MorningStar Ministries' founder Rick Joyner said he hoped to turn the property into something "the whole community could use," the Charlotte Observer reported.
|Shania Twain Centre, Timmings, Ontario|
The singer who got her start in the small town bars of Timmins, Ontario, before making it big as a country superstar was honored by her hometown with a museum featuring memorabilia from her career.
While the Shania Twain Centre was supposed to be an attraction that raked in thousands of visitors to help boost the area's economy, residents of Timmins instead spent approximately $10 million since its construction in 2000, the Canadian Press reported.
In February, the Centre officially shut its doors after it was sold to mining firm Goldcorp Inc. for $5 million, according to the Canadian Press. The mining corporation acquires the building in June and has plans to turn it into a more lucrative endeavor -- an open-pit gold mine.
|Great Platte River Road Archway, Kearney, Neb.|
The bridge that traverses over 300 feet of the nation's first interstate has hit a financial snag in its quest to show visitors a sliver of America's pioneer history.
Since it opened in 2000, The Great Platte River Road Archway has failed to bring in the desired hundreds of thousands of projected visitors, bottoming out at just 72,000 in 2012, the Lincoln Journal Star reported.
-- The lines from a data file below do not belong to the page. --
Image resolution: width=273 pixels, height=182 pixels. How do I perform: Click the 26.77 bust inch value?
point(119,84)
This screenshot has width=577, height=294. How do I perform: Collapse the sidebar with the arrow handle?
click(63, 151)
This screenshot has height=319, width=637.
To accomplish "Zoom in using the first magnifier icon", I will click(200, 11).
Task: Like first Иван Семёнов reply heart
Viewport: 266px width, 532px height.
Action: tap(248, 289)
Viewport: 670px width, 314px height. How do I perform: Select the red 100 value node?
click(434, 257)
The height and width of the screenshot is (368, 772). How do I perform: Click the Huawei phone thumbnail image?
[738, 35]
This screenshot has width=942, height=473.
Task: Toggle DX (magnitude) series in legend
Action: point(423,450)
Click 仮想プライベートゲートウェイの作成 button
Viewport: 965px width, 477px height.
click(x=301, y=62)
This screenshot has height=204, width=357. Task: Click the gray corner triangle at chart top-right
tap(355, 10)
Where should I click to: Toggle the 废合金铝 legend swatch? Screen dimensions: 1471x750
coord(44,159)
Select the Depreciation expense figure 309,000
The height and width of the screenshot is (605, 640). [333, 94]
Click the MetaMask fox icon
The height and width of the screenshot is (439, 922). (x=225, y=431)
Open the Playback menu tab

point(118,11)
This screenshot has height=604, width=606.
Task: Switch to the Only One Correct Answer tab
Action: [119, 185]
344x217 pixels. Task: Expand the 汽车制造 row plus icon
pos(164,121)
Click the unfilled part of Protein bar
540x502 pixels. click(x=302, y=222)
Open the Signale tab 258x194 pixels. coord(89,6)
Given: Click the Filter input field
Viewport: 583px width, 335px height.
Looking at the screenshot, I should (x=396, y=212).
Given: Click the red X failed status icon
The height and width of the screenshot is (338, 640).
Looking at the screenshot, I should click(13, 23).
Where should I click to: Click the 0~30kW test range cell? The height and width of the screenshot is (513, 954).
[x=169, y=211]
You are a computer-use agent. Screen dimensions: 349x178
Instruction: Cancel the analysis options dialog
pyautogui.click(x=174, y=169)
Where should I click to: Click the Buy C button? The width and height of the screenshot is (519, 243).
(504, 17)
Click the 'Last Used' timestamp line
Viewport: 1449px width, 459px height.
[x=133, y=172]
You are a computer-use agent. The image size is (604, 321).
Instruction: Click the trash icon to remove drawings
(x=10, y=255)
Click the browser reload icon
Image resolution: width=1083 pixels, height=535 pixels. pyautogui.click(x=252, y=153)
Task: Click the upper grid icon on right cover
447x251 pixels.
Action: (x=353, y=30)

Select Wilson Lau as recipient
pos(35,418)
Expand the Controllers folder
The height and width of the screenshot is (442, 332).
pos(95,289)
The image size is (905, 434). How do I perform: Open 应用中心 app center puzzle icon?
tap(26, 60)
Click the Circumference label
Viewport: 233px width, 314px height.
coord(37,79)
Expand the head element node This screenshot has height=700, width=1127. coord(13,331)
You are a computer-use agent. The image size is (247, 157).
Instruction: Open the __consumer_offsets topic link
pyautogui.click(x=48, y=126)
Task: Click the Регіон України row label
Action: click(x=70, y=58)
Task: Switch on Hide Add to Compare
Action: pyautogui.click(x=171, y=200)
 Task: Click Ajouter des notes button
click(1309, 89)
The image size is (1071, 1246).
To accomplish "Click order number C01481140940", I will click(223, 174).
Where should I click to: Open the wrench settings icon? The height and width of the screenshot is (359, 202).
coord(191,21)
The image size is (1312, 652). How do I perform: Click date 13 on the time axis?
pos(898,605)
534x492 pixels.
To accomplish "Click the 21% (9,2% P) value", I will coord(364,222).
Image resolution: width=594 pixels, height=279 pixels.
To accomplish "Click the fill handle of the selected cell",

Filing for bankruptcy in March, the attraction owed $20 million to bond holders and more than $120,000 to the vendors who helped to support it. The Kearney Visitors Bureau has guaranteed the debt, which it has agreed to pay by January 2014, according to the Lincoln Journal Star.
|Holy Land U.S.A., Waterbury, Conn.|
The biblical-themed park may have closed its doors to the public more than 30 years ago, but the 17.7-acre Holy Land U.S.A. has remained unsold, even at the bargain price of $350,000.
While it once drew tourists from near and far with its religious statues, symbols, and replicas of biblical scenes, the park fell into disarray after nuns, who acquired the property from a prior owner who passed away, failed to perform the necessary renovations it needed to reopen.
In July 2010, the park was the site of the gruesome rape and murder of a 16-year-old, Chloe Ottman, the Wall Street Journal reported.
Holy Land was put up for sale in 2011 for $775,000, but the price has fallen in hopes of attracting an owner who will renovate the park to its former glory, according to the theme park's real estate listing.
"Whoever makes an offer on the property will be able to do with it what they will," Sister Betty Jean Takacs told the Associated Press. "Some have expressed an interest to revive it. It's their responsibility to do what they want."